(Stored records)
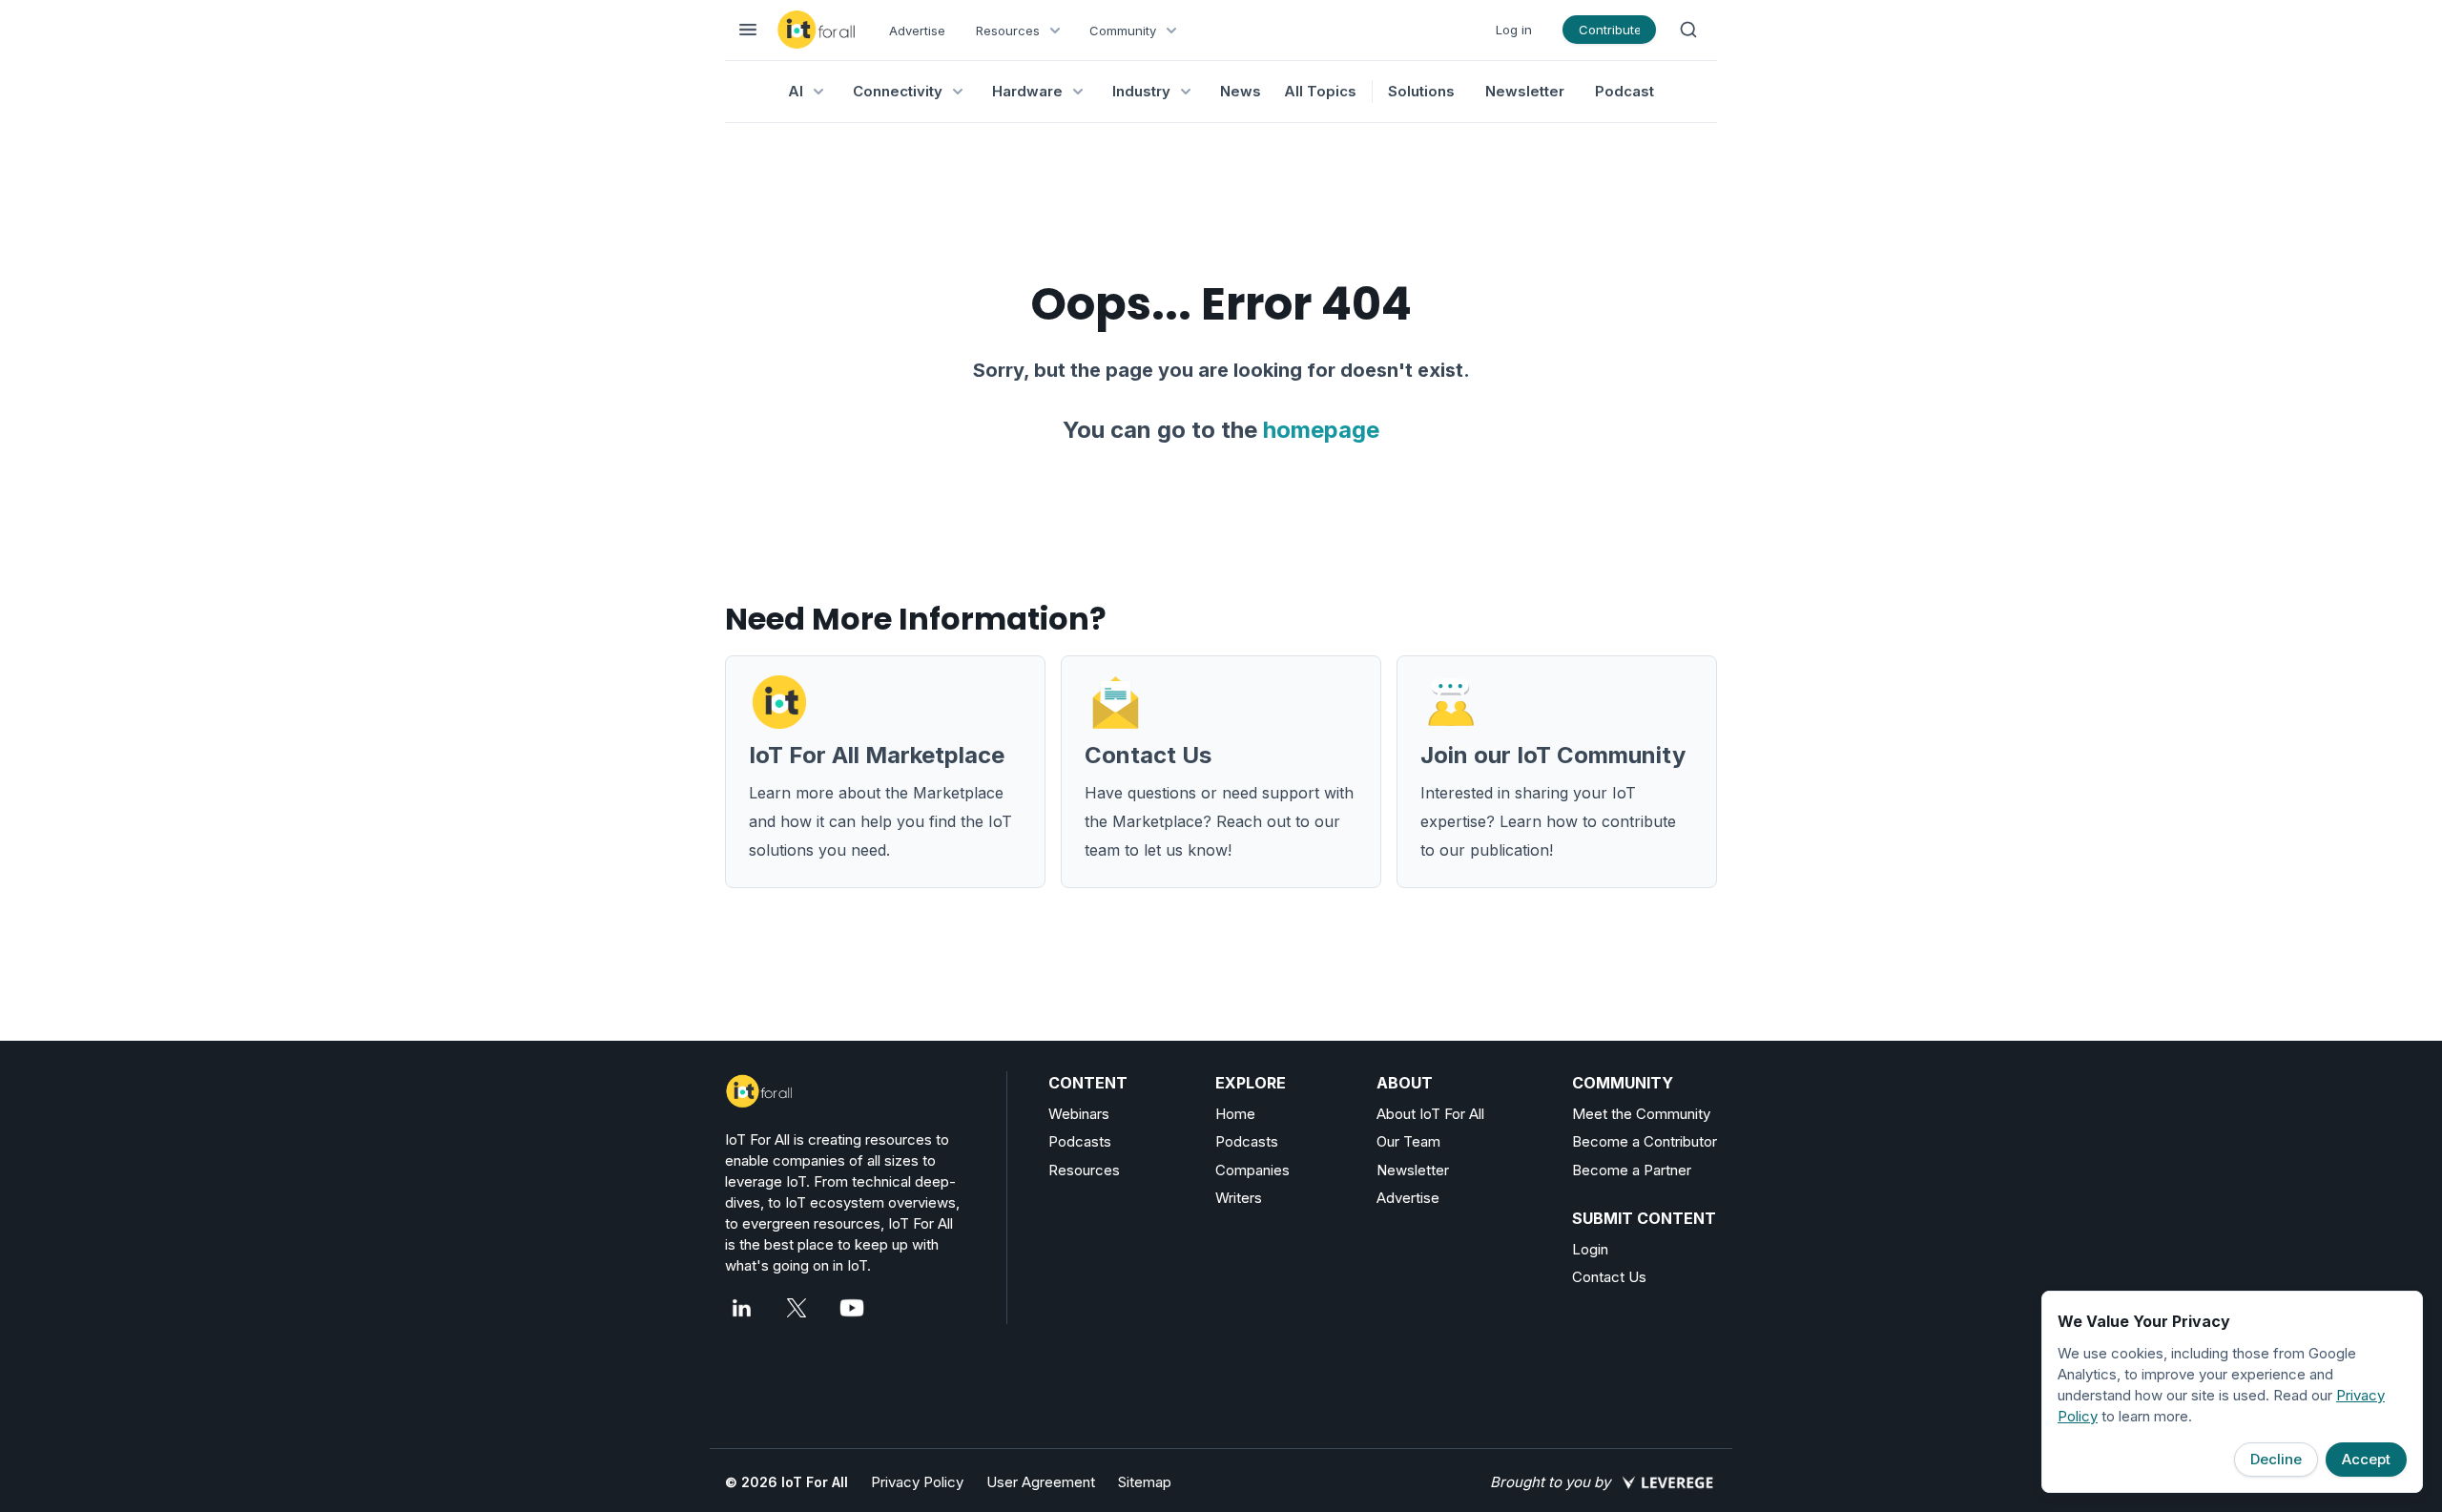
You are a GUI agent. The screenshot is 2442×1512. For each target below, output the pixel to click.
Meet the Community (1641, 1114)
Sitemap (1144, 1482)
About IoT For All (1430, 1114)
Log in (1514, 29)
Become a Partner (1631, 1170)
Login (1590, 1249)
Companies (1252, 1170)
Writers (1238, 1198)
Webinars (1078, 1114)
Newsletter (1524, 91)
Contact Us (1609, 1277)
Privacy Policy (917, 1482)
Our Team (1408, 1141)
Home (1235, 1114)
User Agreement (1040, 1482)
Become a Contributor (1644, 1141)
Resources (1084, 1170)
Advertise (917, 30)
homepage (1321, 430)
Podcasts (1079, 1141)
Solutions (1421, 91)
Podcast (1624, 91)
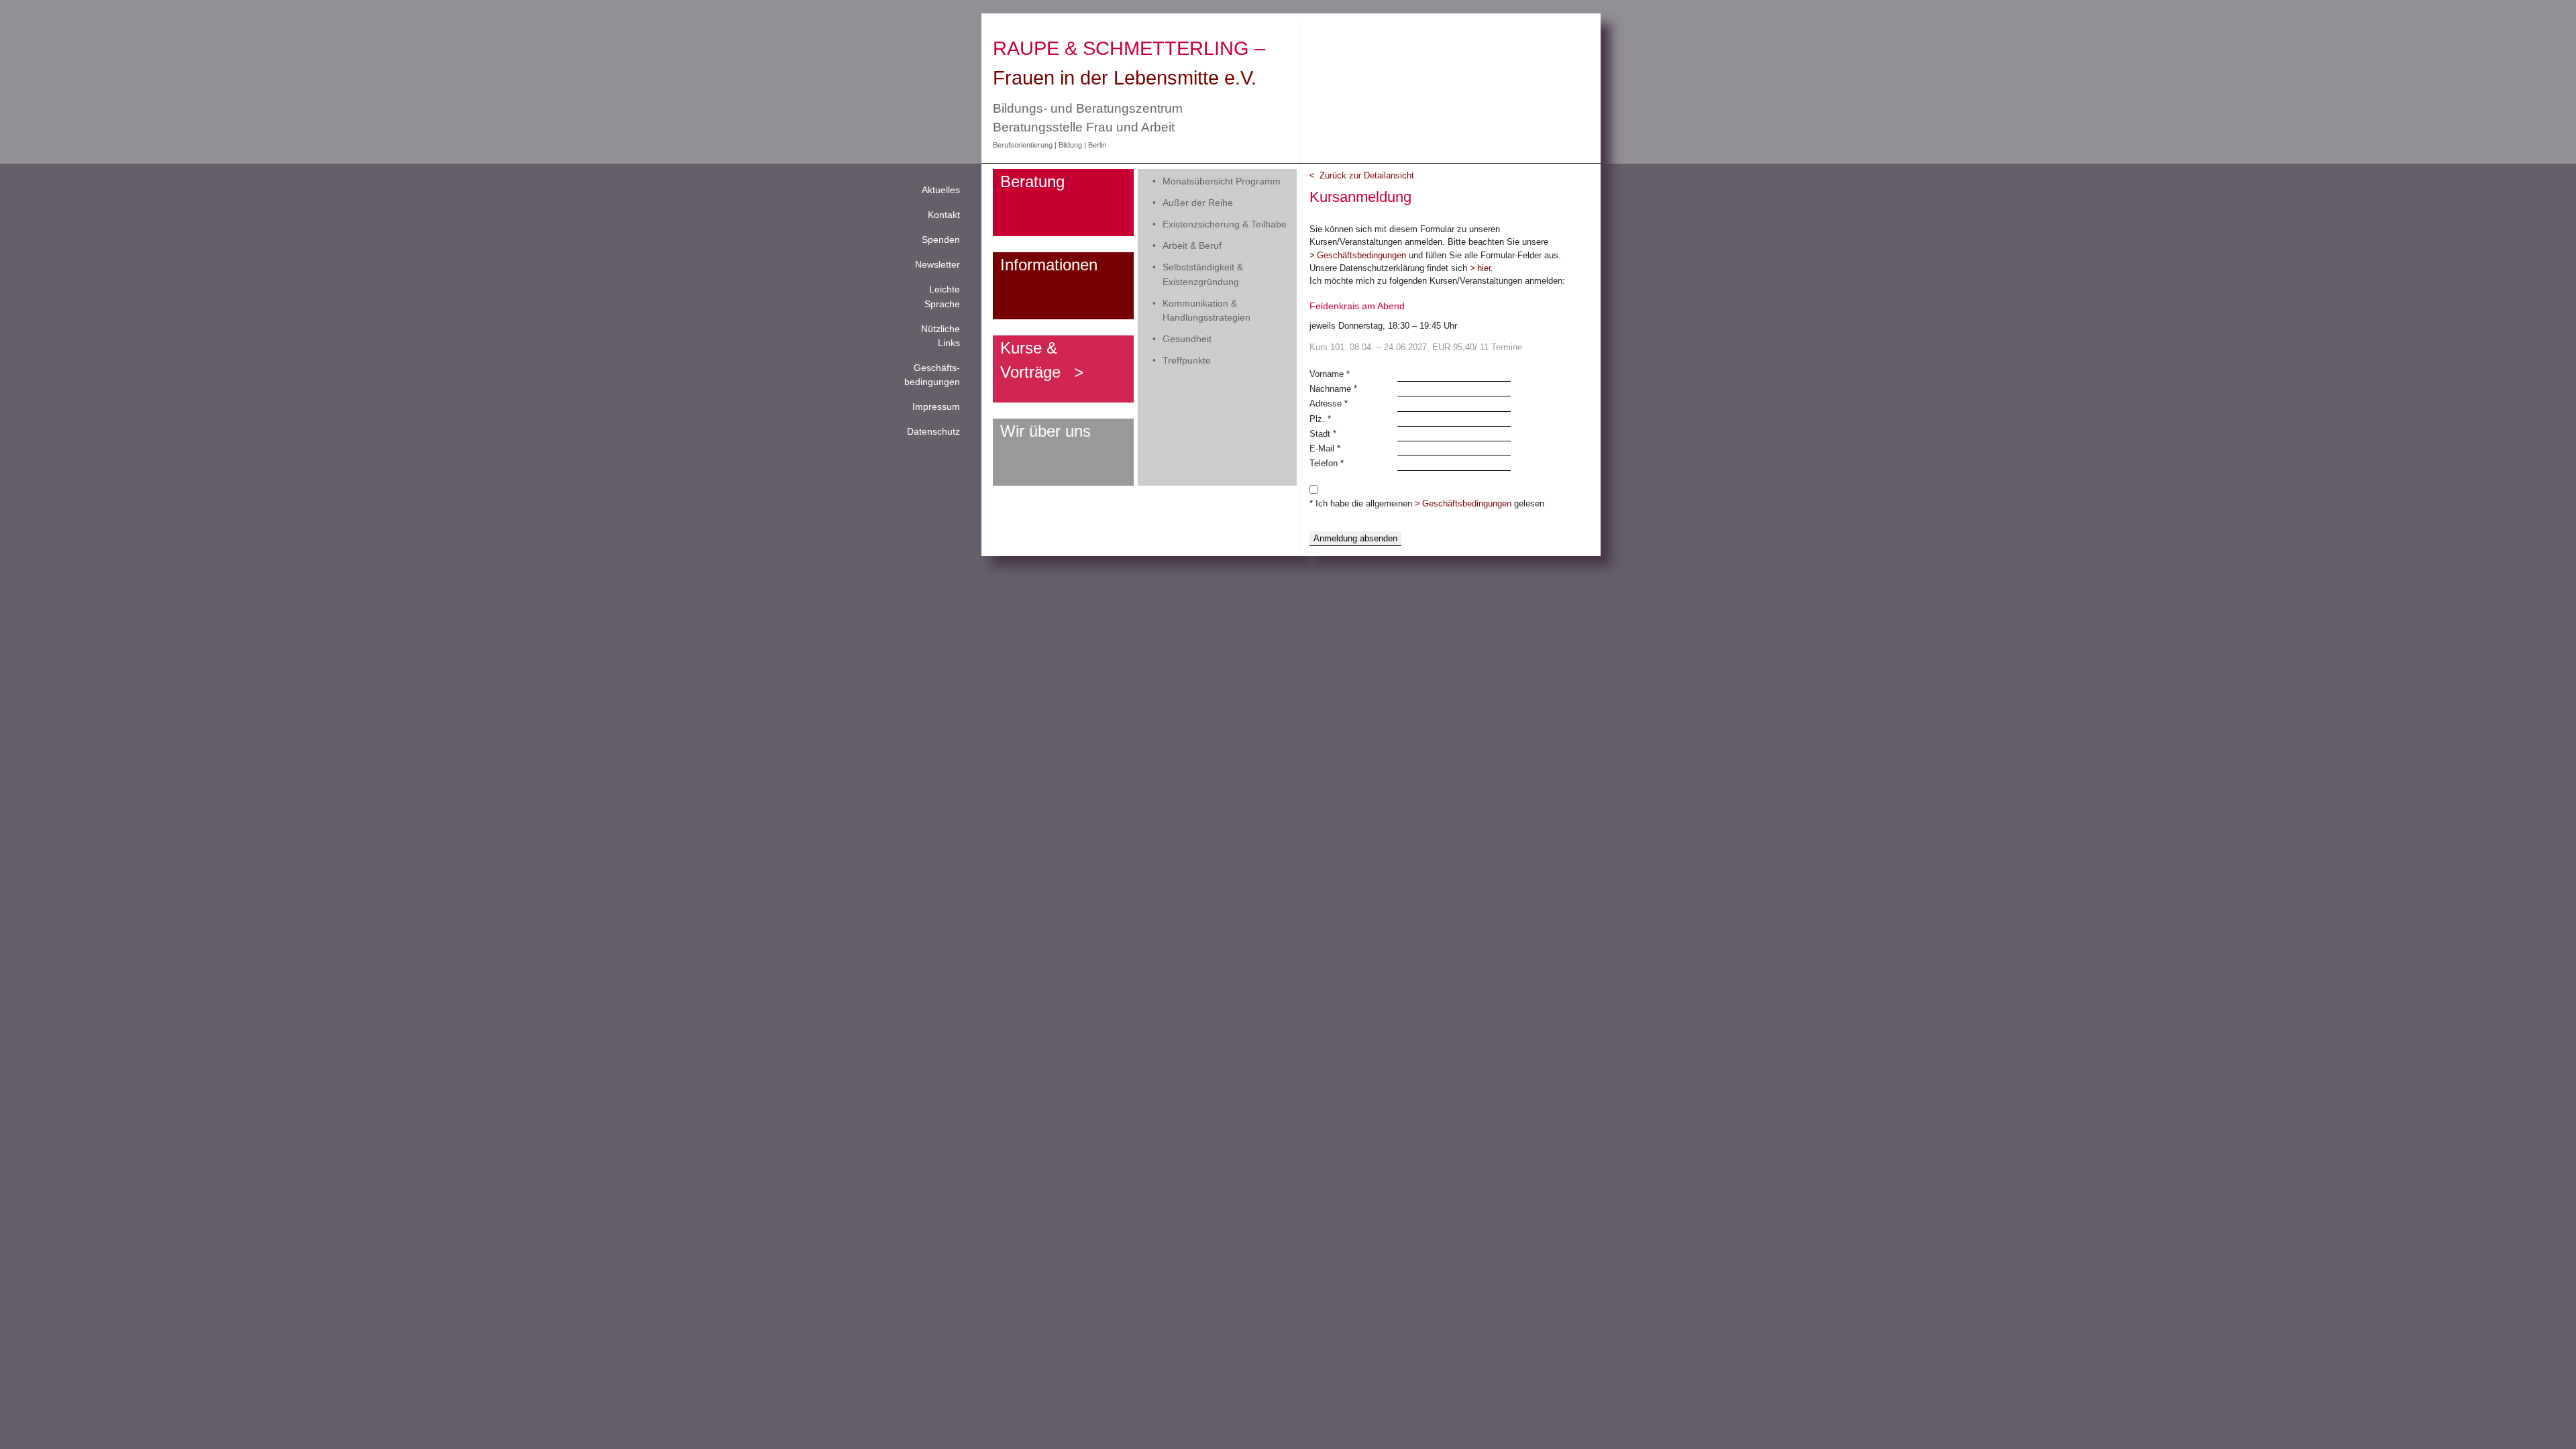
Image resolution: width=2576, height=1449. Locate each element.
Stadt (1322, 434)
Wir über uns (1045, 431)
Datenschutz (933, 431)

To do -
Every entry above should come back exactly as written, except for its pictures.

Solution for this exercise -
You are a GUI agent. The screenshot is 2442×1512. For each target below, output the pixel to click.
Meet the Community (1641, 1114)
Sitemap (1144, 1482)
About IoT For All (1430, 1114)
Log in (1514, 29)
Become a Partner (1631, 1170)
Login (1590, 1249)
Companies (1252, 1170)
Writers (1238, 1198)
Webinars (1078, 1114)
Newsletter (1524, 91)
Contact Us (1609, 1277)
Privacy Policy (917, 1482)
Our Team (1408, 1141)
Home (1235, 1114)
User Agreement (1040, 1482)
Become a Contributor (1644, 1141)
Resources (1084, 1170)
Advertise (917, 30)
homepage (1321, 430)
Podcasts (1079, 1141)
Solutions (1421, 91)
Podcast (1624, 91)
Image resolution: width=2576, height=1449. Locate each element.
Stadt (1322, 434)
Wir über uns (1045, 431)
Datenschutz (933, 431)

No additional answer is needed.